ある市民がMacユーザーはどう納税すればよいのか問い合わせたところ、財務部は「Windowsがインストールされているパソコンを借りて納税してほしい」と回答した。事の次第をネット上に書き込むと、同じ不満を持つネットユーザーから財政部への批判が殺到し、炎上した。
成功例の積み重ねでイノベーション強化
炎上するや否や、財務部のPOはすぐに書き込みにコメントした。そして、不満の声を上げたネットユーザーらを招き、対策会議を開いた。その会議の意見を基に、財政部と共に電子納税システムの改善が図られた。
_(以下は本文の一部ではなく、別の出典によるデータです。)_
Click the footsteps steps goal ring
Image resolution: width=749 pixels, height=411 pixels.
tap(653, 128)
タン氏は「財政部からのPOがコメントした途端、流れが変わった。80%のネットユーザーが(システム改善のための)具体的な提案を出し、残る20%のユーザーは財政部長(大臣に相当)の退任を求めたが、そんな意見は見向きはされなかった。最初の書き込みをした人は単なる財務部批判ではなく、アイデアがあった。伝統的な市民参画のスタイルを打ち破り、完成した電子納税システムの満足度は90%以上だ」と振り返る。
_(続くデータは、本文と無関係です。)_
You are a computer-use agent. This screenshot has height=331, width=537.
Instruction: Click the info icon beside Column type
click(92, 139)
「自身の意見が政策に反映できる」と多くの市民が実感できれば、民間発のアイディアは尽きることなく湧いてくるはずだとタン氏は考える。延べ2000万人以上が利用したマスクマップも同じで、これらの成功例を積み重ね、台湾は市民の手による公共政策イノベーションの力をさらに強めることになるだろう。
中学2年生で学校を離れて自主学習を始めて以来、タン氏はある1つのテーマを研究し続けてきた。それは、2人の間で行われるインタラクティブな対話をいかにして20人、200人、1000人、1万人単位へと広げていくかということだ。これを重んじるタン氏は、大臣に就任後も学校での講演をすべて受けている。すでに100回以上になる。
講演を取り仕切るPDISメンバーの黄子維氏は「タン氏の思いはとてもシンプルで、若い人にもっと政府の運営や実務について知る機会をもってほしいと願っている。もし彼らが(タン氏との)交流の中で政府に興味を持ってくれたら、それはイノベーションの種を未来へまいたことになる」と話す。